Traffic Law

Traffic Law.

Have you been unfortunate to have your license suspended?

If you were charged with drink driving we will represent you. If you were speeding, slow down and have a chat with us.

We value our clients needs to have their drivers license for work and other important purposes.

We know that in most cases our clients have facts that can lead to a more SUCCESSFUL outcome of their case. This means they have a high chance of success.

Their success is HIGHLY dependent on what they said to police and the lawyer they select.

Having trouble selecting the right lawyer for your traffic infringement? 

You can select the right lawyer for the job, call Lawyer Select Australia today

Our Road Rules

Our road rules consist of the following rules and we may assist you if you have been charged under one of the following: 

• the Crimes Act 1900
• the Road Transport (General) Act 2005
• the Road Transport (Drivers Licensing) Act 
1998
• the Road Transport (Safety and Traffic 
Management) Act 1999
• the Road Transport (Vehicle Registration) 
Act 1997
• the regulations associated with each of the
Road Transport Acts
• the Australian Road Rules 1999.

The more serious offences under these Acts are classified as major offences, breaches of which are generally dealt with by the courts (Road 
Transport (General) Act s.25).

Other offences are generally dealt with by the imposition of fines and demerit points.

Major driving offences include:

• any crime or offence where death or grievous bodily harm is caused (Crimes Act ss.33, 52A, 53, 54; Road Transport (Safety and Traffic Management) Act s.42)
• driving furiously or recklessly (Road Transport (Safety and Traffic Management) Act s.42)
• driving in a manner or at a speed dangerous to the public (Road Transport (Safety and Traffic Management) Act s.42(2))
• menacing driving (Road Transport (Safety and Traffic Management) Act s.43AA)
• predatory driving (Crimes Act s.51A)
• driving with the prescribed concentration of alcohol (Road Transport (Safety and Traffic Management) Act s.90)
• driving under the influence of a drug or alcohol (Road Transport (Safety and Traffic Management) Act s.12)

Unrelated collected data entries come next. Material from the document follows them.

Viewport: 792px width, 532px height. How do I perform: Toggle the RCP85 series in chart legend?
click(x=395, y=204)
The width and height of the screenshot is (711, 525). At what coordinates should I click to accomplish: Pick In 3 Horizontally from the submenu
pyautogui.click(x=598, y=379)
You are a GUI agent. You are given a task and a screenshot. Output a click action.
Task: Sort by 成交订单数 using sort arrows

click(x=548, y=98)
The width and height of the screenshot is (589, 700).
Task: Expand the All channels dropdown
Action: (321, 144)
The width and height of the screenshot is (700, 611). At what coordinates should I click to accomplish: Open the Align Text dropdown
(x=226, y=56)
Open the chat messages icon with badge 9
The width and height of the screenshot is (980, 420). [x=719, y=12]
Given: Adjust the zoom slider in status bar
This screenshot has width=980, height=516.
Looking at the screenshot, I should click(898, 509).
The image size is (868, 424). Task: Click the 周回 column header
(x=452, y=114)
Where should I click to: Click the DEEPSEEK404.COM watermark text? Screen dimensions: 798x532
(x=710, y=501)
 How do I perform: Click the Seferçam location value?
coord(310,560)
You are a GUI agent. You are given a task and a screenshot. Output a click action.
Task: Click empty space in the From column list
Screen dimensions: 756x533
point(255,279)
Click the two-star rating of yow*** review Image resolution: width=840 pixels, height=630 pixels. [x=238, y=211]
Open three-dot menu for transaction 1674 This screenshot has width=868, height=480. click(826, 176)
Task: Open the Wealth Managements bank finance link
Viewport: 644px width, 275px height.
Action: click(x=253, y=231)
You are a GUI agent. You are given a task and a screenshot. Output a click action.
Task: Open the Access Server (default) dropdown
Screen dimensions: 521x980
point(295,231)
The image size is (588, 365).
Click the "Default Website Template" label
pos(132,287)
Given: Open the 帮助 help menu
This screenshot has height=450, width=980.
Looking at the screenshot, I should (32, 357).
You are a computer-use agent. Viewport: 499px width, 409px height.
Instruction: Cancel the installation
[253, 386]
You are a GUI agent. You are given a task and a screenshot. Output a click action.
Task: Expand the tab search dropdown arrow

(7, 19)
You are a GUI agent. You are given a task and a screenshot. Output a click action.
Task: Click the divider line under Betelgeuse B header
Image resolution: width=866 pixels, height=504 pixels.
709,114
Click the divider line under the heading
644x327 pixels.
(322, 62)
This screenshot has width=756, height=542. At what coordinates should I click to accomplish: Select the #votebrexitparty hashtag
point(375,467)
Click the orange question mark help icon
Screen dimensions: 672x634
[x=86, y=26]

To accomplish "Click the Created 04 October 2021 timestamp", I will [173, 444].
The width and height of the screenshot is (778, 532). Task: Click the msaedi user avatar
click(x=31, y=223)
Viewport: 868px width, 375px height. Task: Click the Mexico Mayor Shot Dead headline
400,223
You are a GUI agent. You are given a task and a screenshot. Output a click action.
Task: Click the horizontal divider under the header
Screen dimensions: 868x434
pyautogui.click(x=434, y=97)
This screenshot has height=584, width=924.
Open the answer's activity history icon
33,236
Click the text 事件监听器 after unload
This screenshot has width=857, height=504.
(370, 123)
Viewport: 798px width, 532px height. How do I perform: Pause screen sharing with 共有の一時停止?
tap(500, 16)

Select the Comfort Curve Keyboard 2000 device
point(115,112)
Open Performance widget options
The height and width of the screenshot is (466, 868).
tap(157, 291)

Driving over the speed limit

Exceeding the speed limit is not classified as a major offence, unless the driving is at a speed dangerous to the public. However, the Road Transport (Safety and Traffic Management) (Road Rules) Regulation includes special penalties for exceeding the speed limit by more than 30 km/h and more than 45 km/h.

A safe speed is determined by the circumstances. Driving at the speed limit is not necessarily driving at a safe speed. Driving at the speed limit at night, or in rain or fog, for example, may not be safe.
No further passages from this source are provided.